**RECORDS FOR THE EXERCISE:**
----

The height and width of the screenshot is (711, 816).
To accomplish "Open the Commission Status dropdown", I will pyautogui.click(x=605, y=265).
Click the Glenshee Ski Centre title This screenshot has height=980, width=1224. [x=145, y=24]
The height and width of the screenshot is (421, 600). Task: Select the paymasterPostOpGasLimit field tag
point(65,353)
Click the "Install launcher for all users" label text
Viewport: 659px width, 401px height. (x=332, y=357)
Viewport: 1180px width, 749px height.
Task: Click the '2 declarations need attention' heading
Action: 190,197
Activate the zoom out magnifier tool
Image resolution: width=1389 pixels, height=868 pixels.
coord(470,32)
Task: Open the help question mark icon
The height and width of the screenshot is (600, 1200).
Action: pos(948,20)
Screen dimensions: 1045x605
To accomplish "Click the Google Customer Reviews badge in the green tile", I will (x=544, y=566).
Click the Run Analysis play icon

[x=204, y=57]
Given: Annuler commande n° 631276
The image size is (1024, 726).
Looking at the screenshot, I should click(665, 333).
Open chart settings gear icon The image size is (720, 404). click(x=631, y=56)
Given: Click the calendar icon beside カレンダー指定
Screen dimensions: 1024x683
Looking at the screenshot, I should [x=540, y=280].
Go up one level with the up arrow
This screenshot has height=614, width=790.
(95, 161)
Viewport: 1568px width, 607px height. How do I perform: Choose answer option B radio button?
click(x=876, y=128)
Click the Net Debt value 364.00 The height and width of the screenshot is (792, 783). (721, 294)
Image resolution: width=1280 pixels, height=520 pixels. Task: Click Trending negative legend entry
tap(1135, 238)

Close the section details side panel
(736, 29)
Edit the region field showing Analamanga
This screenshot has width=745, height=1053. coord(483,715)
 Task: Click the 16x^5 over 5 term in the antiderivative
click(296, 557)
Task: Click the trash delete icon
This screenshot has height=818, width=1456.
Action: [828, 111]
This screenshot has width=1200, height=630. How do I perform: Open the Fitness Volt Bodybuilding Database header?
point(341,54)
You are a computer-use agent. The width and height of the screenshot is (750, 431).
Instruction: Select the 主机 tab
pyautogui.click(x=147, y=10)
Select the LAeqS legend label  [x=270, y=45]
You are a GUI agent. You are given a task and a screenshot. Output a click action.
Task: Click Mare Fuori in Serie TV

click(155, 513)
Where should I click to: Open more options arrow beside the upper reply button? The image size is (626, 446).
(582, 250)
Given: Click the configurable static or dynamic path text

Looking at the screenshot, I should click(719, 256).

----

If a line of the records includes the string "accomplish", copy it out.

To accomplish "Open the Commission Status dropdown", I will pyautogui.click(x=605, y=265).
To accomplish "Click the Google Customer Reviews badge in the green tile", I will (x=544, y=566).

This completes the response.